Task list —
**A)** Please repeat the passage on policy jargon word for word, from "It got me thinking" up to and including "to adult statuses.".
**B)** Pick up the passage on policy jargon after its final sentence and continue writing it.

Given passage —
A recent article in the Guardian discussed the use of policy jargon and how it impacts on services. Steph Taylor, the author writes:
Take, for example, tenders that require mental health services to work with “hard to reach young people”. A charity might respond to this, detailing on its website that it targets “hard to reach young people”. An 18-year-old sitting at home struggling to leave the house is unlikely to refer herself to the charity on reading that. At the same time, a nearby charity might tell a 22-year-old that they can’t help with his mental health problem because “hard to reach young people” are catered for down the road. The language we use risks creating services that are “hard to reach”.
It got me thinking again about the acronym ‘NEET’ (Not in Education, Employment or Training). According to the latest data, 963,000 young people aged 16-24 are considered ‘NEET’ in the UK. But as the report goes on to state, ‘not all unemployed 16-24 year olds are NEET and not all people who are NEET are unemployed’ (and not all young people who are unemployed will be captured in government data). This is one of the reasons that the term should perhaps be discarded altogether. To use the transitional metaphor, the pathways from school to employment today are so diverse, that any singular term is doomed to failure if it attempts to capture the experience of even a portion of young people today as they make their way to adult statuses.
The term NEET first appeared in policy in 1999 – before this the label of choice was ‘status zer0’. Howard Williamson argues that this quickly became a contentious term and that the more benign ‘NEET’ was favoured as it has a less problematic ring to it. Status Zer0 and its immediate connotation of people with no status was deemed inappropriate. However, the term NEET is itself problematic for many reasons.

Source data —
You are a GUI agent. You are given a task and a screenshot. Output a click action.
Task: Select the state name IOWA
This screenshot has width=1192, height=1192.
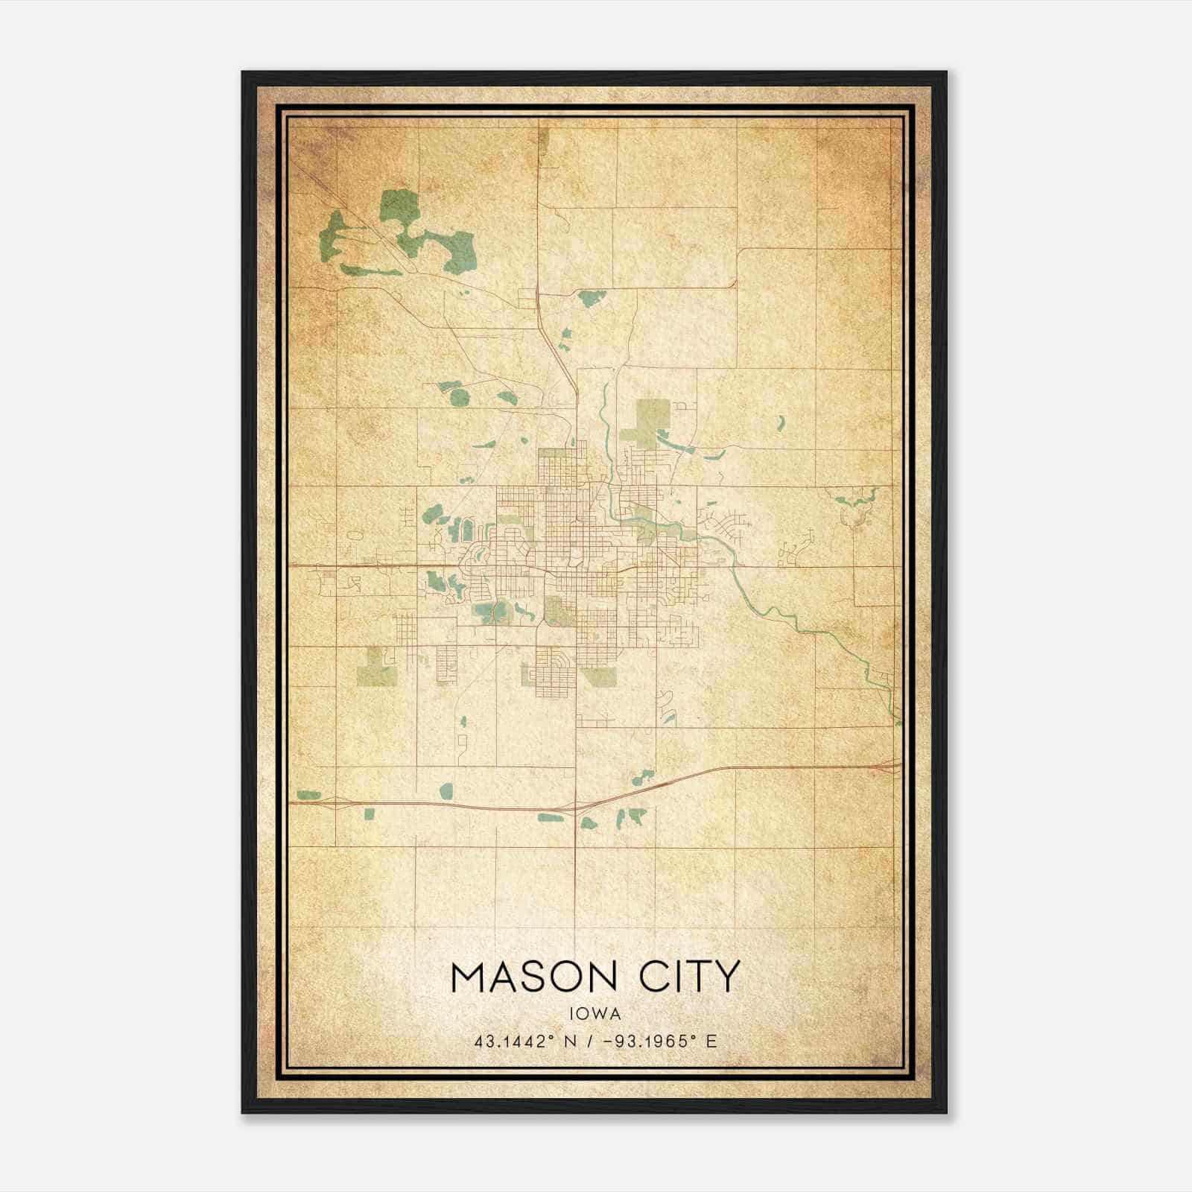[x=595, y=1013]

Answers provided —
**A)**
It got me thinking again about the acronym ‘NEET’ (Not in Education, Employment or Training). According to the latest data, 963,000 young people aged 16-24 are considered ‘NEET’ in the UK. But as the report goes on to state, ‘not all unemployed 16-24 year olds are NEET and not all people who are NEET are unemployed’ (and not all young people who are unemployed will be captured in government data). This is one of the reasons that the term should perhaps be discarded altogether. To use the transitional metaphor, the pathways from school to employment today are so diverse, that any singular term is doomed to failure if it attempts to capture the experience of even a portion of young people today as they make their way to adult statuses.

**B)**
Firstly, the term NEET constructs young people through a negative – i.e. it defines them by what they are not (in employment, education or training). Rather than working with and highlighting the many strengths that every young person has, the narrow ecomomic focus so dominant today means that the focus is on their financial contribution to society. And of course, there can be (and are) myriad reasons why a young person may not be actively engaged in the labour market. Some of these may be positive reasons, some less so and this leads on to the second point;
…that the NEET category (in policy terms) contains within it a population of young people whose reasons for being NEET are so widely varied that the NEET concept turns to ashes in the face of the diversity. Some have caring responsibilities, some have drug and alcohol issues, some have mental and physical issues to deal with, some have criminal histories, some more fortunate young people may be enjoying a break or a ‘gap year’. The point being, of course, that the sheer multitude of experience is impossible to capture under one nice and convenient banner.
Thirdly, NEET also means that the ‘missing middle’ are often overlooked – both in policy and in academia. Both tend to focus on the ‘problem kids’ at the bottom of the social ladder. The problem here is that many young people in the middle are missed. Their experience is vital if we want to understand what is occurring to the ‘ordinary folks’. Steven Roberts makes the crititical point that:
…researching ordinary youth through the 20s can reveal much about young people’s lives, and this period becomes especially prominent given that the age for compulsory learning for young people in the UK is to be raised to 17 in 2013, and 18 in 2015…researching this ‘missing middle’. can add to our understanding of the contemporary youth period.
Between the few at the top and the few at the bottom there is a great many young people today struggling to get by and barely able to make ends meet whose experience is in danger of being overlooked.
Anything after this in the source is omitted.